Harding (1991, 1994) and Macfarlane and Luzzadder-Beach (1998) summarize the case for gender equity stating that fundamentally science is improved through diversity, and that women should have opportunities and access equal to those of men. Cecily Selby, chair of the 1998 National Science Foundation (NSF) Women in Science and Engineering Conference stated, "This situation is not so much a 'woman problem' as it is a problem for science and engineering; as long as women's talents and abilities are not fully used, our scientific and technical enterprises lose. Our economy is, in turn, diminished. In other words, the question now is not what universities and corporations may be willing or compelled to concede to women. It is, rather, what sort of work environments encourage 'the best and the brightest' human beings in our society, regardless of their gender (or any other extraneous-to-science characteristic), to contribute to the advancement of science."
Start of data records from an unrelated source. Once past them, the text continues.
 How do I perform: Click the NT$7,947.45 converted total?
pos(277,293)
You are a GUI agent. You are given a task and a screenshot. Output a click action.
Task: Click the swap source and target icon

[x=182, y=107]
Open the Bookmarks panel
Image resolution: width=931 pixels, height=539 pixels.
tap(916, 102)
Even the most cynical can view the loss of women out of the profession as a waste of resources. Each person who advances through the ranks of a discipline represents years of intellectual and financial input. The average cost of educating an undergraduate geoscience major through the four years is between $25,000 and $130,000 (university in-state tuition versus private liberal arts college). Field camp and research experiences (e.g., Keck Geology Consortium, NSF Research Experiences for Undergraduates Program) may add another ~$7,000. Adding expenses for a master's and doctorate degree gives a range of $50,000 to $100,000, depending on cost of fieldwork or ship time, and analyses. If the student does a one-year post-doc, another $30,000 may be invested in that individual as salary, plus or minus grant support.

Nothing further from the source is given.